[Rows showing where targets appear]
==================================================
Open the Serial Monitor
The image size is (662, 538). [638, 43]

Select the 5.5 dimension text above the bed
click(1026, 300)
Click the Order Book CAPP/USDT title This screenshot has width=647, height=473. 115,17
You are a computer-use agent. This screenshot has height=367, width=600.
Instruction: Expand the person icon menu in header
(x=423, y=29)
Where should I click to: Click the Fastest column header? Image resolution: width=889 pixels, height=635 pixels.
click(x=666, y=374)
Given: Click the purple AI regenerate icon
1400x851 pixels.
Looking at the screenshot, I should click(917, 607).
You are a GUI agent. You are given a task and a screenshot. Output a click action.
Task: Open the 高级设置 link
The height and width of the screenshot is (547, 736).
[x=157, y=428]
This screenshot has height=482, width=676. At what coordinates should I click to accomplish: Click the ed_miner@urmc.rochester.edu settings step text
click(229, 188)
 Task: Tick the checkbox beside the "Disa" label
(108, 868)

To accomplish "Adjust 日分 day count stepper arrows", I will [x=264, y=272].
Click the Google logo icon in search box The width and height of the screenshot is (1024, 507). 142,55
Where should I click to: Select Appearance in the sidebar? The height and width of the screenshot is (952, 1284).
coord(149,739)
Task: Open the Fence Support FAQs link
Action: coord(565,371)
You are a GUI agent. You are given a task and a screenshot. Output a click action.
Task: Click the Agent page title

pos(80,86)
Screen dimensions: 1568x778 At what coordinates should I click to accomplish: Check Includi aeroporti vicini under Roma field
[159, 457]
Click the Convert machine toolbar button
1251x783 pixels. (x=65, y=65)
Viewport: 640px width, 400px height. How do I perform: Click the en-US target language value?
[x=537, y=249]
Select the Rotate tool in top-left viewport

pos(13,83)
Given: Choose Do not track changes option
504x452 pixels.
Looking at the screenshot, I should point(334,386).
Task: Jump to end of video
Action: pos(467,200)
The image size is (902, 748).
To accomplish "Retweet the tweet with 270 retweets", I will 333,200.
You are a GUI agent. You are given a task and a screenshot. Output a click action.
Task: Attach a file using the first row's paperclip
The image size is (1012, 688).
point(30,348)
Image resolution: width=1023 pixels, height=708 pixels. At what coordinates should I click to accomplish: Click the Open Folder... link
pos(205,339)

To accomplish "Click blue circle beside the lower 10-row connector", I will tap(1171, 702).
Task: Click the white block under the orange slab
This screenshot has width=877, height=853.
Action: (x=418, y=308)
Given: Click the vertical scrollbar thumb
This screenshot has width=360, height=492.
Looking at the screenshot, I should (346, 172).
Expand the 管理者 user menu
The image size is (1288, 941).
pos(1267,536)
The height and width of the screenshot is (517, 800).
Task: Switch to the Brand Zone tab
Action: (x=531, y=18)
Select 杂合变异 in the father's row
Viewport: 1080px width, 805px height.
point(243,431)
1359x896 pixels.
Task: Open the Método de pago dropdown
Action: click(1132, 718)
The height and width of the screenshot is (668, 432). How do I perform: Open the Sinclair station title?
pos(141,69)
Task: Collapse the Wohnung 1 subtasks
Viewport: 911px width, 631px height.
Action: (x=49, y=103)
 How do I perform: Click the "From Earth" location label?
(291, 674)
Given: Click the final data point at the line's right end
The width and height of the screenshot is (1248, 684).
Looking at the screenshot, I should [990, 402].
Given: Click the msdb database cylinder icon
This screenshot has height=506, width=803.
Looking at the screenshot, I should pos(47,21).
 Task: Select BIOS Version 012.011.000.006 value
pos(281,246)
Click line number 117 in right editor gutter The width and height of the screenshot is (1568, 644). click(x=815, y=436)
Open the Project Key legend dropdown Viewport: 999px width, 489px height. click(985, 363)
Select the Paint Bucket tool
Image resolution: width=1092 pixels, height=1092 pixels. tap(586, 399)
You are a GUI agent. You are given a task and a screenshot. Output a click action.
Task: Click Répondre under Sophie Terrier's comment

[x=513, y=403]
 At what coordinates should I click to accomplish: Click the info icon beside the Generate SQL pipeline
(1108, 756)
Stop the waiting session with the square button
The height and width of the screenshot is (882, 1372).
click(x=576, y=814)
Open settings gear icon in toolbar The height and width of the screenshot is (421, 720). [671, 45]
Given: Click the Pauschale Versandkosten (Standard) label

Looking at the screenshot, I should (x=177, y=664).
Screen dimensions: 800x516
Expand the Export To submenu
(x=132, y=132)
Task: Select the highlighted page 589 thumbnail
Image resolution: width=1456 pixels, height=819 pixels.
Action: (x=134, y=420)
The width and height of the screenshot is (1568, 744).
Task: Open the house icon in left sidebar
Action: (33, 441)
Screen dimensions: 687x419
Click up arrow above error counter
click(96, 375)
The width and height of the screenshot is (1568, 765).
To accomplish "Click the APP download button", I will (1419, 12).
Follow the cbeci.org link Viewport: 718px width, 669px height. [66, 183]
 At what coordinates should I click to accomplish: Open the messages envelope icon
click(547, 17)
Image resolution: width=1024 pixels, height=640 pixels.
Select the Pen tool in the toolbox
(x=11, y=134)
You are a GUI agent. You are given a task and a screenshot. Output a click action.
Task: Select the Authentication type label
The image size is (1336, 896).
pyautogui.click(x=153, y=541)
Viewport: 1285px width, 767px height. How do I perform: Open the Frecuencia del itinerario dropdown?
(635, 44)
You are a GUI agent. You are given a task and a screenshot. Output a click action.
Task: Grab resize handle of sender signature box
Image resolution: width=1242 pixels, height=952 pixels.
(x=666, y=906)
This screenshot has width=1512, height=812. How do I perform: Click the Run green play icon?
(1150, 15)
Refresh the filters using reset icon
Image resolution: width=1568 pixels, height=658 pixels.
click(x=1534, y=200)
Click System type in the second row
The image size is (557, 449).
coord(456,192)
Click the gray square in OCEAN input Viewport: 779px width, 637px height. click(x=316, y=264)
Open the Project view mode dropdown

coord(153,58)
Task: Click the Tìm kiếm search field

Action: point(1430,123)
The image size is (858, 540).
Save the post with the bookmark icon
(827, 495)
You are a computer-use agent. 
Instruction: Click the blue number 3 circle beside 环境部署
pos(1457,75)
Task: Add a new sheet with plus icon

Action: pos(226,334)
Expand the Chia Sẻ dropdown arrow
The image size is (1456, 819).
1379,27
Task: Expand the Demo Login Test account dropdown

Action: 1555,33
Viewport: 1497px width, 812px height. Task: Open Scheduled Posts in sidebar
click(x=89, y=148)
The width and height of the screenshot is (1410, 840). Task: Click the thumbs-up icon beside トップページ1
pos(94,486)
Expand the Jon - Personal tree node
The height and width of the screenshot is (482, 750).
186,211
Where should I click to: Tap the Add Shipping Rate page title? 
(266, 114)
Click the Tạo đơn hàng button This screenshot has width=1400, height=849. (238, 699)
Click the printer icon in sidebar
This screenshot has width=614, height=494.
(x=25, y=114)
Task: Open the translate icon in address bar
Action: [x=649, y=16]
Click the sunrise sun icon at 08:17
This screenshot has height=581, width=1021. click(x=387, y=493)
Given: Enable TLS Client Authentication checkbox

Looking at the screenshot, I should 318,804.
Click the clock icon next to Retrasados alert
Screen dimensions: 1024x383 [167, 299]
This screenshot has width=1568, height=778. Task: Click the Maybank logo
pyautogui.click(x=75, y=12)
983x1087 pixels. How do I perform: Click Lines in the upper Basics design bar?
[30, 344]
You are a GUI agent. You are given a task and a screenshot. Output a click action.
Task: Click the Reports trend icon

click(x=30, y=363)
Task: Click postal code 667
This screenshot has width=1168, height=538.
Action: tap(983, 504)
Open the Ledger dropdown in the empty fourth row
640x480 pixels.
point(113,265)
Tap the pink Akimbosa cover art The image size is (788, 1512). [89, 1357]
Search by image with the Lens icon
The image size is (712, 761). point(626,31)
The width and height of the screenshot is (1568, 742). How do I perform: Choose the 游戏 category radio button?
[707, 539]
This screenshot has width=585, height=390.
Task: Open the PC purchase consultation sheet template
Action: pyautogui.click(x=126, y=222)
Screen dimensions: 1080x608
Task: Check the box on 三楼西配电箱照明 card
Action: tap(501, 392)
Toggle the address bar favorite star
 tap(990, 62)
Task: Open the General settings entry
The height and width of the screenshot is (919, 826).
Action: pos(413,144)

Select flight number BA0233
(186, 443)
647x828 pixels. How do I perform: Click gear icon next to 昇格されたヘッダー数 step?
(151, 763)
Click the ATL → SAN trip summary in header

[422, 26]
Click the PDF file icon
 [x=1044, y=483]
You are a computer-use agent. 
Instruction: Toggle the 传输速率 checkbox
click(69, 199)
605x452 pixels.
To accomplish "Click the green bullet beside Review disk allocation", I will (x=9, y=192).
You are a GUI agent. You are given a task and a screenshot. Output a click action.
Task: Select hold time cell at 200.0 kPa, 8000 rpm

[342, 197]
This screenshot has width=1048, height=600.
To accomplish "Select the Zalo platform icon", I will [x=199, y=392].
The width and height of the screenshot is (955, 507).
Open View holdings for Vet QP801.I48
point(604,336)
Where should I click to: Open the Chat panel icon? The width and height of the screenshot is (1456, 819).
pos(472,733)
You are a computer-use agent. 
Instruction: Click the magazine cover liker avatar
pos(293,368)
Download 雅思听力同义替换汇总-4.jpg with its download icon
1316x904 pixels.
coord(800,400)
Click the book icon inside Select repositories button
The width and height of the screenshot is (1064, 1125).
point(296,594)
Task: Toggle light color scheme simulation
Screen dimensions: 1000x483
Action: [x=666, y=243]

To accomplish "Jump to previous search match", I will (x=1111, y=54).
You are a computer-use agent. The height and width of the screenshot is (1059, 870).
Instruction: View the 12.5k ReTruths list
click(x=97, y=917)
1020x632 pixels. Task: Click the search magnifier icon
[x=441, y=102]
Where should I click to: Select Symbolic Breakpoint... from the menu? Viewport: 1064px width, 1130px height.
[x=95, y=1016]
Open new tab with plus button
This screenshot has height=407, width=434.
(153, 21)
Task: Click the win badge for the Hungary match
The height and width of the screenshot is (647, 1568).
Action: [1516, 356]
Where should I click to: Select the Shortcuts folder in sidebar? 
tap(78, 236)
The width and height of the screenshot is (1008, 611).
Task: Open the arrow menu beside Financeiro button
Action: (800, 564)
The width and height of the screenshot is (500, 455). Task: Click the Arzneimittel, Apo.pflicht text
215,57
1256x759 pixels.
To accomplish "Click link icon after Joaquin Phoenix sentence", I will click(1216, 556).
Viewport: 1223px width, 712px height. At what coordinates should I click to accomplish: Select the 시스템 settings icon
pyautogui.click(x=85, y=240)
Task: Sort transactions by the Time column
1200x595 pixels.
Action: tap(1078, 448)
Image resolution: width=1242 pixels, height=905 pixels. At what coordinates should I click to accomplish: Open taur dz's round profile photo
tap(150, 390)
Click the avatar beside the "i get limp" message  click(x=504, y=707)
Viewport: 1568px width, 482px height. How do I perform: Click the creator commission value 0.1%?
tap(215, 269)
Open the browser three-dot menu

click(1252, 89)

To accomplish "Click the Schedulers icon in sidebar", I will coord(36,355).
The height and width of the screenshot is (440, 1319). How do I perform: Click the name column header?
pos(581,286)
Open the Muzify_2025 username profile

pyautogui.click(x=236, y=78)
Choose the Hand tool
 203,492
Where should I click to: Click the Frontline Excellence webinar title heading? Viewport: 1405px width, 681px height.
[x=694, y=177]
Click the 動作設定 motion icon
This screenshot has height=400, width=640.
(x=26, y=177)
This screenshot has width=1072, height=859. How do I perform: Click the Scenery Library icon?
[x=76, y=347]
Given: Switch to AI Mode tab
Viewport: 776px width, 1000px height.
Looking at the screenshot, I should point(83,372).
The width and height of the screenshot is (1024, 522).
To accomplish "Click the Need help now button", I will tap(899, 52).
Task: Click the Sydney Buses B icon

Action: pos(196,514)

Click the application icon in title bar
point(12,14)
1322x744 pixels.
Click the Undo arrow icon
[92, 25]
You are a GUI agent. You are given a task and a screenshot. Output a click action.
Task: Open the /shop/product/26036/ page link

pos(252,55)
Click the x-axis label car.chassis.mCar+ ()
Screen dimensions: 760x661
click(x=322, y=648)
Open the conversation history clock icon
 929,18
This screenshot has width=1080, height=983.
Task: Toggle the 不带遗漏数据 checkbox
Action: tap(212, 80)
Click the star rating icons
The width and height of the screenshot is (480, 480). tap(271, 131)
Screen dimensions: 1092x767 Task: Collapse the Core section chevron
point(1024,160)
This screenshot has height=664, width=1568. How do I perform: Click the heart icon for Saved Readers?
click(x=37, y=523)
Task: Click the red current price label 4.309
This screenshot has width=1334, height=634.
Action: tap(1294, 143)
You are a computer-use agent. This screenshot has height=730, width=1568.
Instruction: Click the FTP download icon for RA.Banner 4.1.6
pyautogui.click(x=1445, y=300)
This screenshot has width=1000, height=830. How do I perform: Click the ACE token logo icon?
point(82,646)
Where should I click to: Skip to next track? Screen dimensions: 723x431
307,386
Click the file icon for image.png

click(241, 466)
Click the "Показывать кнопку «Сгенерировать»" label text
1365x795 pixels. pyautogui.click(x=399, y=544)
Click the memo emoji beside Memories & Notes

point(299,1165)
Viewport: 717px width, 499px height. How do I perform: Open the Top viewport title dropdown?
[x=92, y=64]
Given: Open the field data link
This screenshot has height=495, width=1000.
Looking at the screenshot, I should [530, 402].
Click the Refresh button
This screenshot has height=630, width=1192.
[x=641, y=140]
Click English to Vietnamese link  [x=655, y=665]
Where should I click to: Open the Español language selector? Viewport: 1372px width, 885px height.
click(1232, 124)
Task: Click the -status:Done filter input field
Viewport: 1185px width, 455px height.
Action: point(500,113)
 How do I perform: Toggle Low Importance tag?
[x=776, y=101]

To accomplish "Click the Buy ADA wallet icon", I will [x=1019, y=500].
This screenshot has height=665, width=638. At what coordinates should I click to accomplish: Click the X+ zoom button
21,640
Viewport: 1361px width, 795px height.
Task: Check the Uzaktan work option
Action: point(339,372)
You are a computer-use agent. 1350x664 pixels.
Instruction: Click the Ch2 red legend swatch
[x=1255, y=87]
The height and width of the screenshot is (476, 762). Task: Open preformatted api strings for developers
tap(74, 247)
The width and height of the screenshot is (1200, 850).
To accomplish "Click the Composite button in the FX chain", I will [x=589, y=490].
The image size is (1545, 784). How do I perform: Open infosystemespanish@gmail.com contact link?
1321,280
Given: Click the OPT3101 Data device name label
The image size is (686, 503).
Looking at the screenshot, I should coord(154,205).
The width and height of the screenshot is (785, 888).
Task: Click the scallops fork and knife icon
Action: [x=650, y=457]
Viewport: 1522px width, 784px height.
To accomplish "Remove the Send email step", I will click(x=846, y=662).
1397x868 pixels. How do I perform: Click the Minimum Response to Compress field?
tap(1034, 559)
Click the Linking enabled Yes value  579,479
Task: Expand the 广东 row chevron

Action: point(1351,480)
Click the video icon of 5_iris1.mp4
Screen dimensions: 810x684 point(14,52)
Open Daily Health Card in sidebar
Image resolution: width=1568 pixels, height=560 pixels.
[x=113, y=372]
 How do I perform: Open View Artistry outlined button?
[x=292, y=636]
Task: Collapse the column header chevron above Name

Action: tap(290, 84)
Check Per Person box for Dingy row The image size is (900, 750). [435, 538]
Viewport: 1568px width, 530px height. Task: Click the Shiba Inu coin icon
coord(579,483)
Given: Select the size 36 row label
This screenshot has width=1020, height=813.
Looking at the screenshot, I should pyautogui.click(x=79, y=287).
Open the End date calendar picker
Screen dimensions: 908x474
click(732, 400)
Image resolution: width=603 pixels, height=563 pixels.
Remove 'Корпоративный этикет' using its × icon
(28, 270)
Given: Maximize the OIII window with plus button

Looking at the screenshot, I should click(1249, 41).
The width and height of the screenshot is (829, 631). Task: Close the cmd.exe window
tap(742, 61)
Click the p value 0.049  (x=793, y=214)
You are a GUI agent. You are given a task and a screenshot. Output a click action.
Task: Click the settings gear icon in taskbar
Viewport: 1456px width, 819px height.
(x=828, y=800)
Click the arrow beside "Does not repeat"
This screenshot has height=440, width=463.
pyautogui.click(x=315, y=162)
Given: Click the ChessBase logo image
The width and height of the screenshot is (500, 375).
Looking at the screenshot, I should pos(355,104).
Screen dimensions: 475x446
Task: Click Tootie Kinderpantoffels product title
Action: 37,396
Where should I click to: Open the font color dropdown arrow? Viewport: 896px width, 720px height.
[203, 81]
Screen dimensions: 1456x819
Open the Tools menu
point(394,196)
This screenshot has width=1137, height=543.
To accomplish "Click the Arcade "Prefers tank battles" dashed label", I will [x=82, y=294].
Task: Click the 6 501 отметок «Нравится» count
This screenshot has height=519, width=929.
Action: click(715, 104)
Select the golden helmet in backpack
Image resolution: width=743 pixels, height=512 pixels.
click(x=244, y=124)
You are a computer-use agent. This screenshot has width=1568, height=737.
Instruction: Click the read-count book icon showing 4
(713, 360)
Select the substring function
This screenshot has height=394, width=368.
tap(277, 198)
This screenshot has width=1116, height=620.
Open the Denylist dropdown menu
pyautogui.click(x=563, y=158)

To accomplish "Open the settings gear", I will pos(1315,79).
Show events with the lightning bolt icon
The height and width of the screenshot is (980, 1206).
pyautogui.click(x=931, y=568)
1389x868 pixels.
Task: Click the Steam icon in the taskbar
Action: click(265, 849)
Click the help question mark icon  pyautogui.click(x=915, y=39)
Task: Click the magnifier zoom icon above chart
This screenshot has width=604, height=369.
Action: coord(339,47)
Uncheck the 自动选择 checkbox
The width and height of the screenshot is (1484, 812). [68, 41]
==================================================
§ **Job**
Give back, word for word, the records from the line with "The width and height of the screenshot is (1568, 765)." to the line with "(x=666, y=906)", both of those lines included.

§ **Correct answer**
The width and height of the screenshot is (1568, 765).
To accomplish "Click the APP download button", I will (1419, 12).
Follow the cbeci.org link Viewport: 718px width, 669px height. [66, 183]
 At what coordinates should I click to accomplish: Open the messages envelope icon
click(547, 17)
Image resolution: width=1024 pixels, height=640 pixels.
Select the Pen tool in the toolbox
(x=11, y=134)
You are a GUI agent. You are given a task and a screenshot. Output a click action.
Task: Select the Authentication type label
The image size is (1336, 896).
pyautogui.click(x=153, y=541)
Viewport: 1285px width, 767px height. How do I perform: Open the Frecuencia del itinerario dropdown?
(635, 44)
You are a GUI agent. You are given a task and a screenshot. Output a click action.
Task: Grab resize handle of sender signature box
Image resolution: width=1242 pixels, height=952 pixels.
(x=666, y=906)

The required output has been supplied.